▶ _TASKS FOR THIS EXERCISE_
[a] Repeat the antitrust ruling word for word, everything from "(b) Wisconsin statutes" down to "services. Pp. 40-44.".
[b] Answer these questions from the antitrust ruling.
(i) What three things do the Wisconsin statutes authorize cities to do?
(ii) Which justice delivered the opinion, and how is the Court's vote described?
(iii) Which case does the opinion say established the state action exemption?

▶ _PROVIDED PASSAGE_
Held: Respondent's anticompetitive activities are
protected by the state action exemption to the federal antitrust
laws. Pp.
471 U. S.
38-47.
(a) Before a municipality may claim the protection of the state
action exemption, it must demonstrate that it is engaging in the
challenged activity pursuant to a "clearly articulated" state
policy.
Lafayette v. Louisiana Power & Light Co.,
435 U. S. 389. Pp.
471 U. S.
38-40.
(b) Wisconsin statutes grant authority to cities to construct
and maintain sewage systems, to describe the district to be served,
and to refuse to serve unannexed areas. The statutes are not merely
neutral on state policy but, instead, clearly contemplate that a
city may engage in anticompetitive conduct. To pass the "clear
articulation" test, the legislature need not expressly state in a
statute or the legislative history that it intends for the
delegated action to have anticompetitive effects. The Wisconsin
statutes evidence a clearly articulated state policy to displace
competition with regulation in the area of municipal provision of
sewage services. Pp. 40-44.
Page 471 U. S. 35
(c) The "clear articulation" requirement of the state action
test does not require that respondent show that the State
"compelled" it to act. Although compulsion affirmatively expressed
may be the best evidence of state policy, it is by no means a
prerequisite to a finding that a municipality acted pursuant to
clearly articulated state policy.
Cantor v. Detroit Edison
Co., 428 U. S. 579, and
Goldfarb v. Virginia State Bar, 421 U.
S. 773, distinguished. Pp.
471 U. S.
45-46.
(d) Active state supervision of anticompetitive conduct is not a
prerequisite to exemption from the antitrust laws where the actor
is a municipality, rather than a private party. The requirement of
active state supervision serves essentially the evidentiary
function of ensuring that the actor is engaging in the challenged
conduct pursuant to state policy. Where the actor is a
municipality, rather than a private party, there is little or no
danger that it is involved in a private price-fixing arrangement.
The danger that a municipality will seek to further purely
parochial public interests at the expense of more overriding state
goals is minimal, because of the requirement that the municipality
act pursuant to a clearly articulated state policy. Pp.
471 U. S.
46-47.
700 F.2d 376, affirmed.
POWELL, J., delivered the opinion for a unanimous Court.
Page 471 U. S. 36
JUSTICE POWELL delivered the opinion of the Court.
This case presents the question whether a municipality's
anticompetitive activities are protected by the state action
exemption to the federal antitrust laws established by
Parker
v. Brown, 317 U. S. 341
(1943), when the activities are authorized, but not compelled, by
the State, and the State does not actively supervise the
anticompetitive conduct.

▶ _PROVIDED MATERIAL_
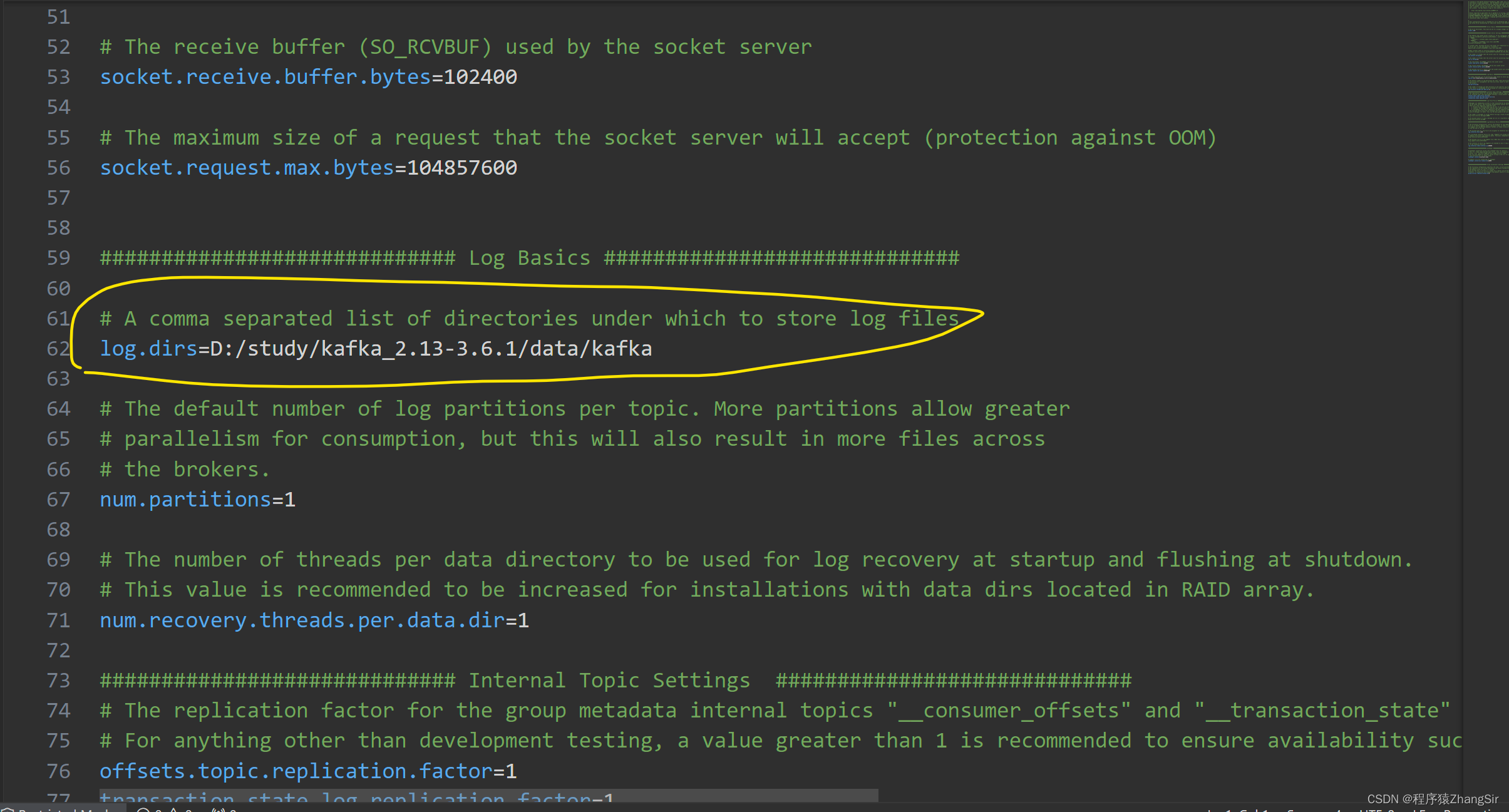Click the num.recovery.threads.per.data.dir property key
Image resolution: width=1509 pixels, height=812 pixels.
(x=302, y=620)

▶ _RESPONSES TO THE TASKS_
[a]
(b) Wisconsin statutes grant authority to cities to construct
and maintain sewage systems, to describe the district to be served,
and to refuse to serve unannexed areas. The statutes are not merely
neutral on state policy but, instead, clearly contemplate that a
city may engage in anticompetitive conduct. To pass the "clear
articulation" test, the legislature need not expressly state in a
statute or the legislative history that it intends for the
delegated action to have anticompetitive effects. The Wisconsin
statutes evidence a clearly articulated state policy to displace
competition with regulation in the area of municipal provision of
sewage services. Pp. 40-44.

[b]
(i) Construct and maintain sewage systems, describe the district to be served, and refuse to serve unannexed areas.
(ii) Justice Powell delivered the opinion for a unanimous Court.
(iii) Parker v. Brown, 317 U. S. 341 (1943).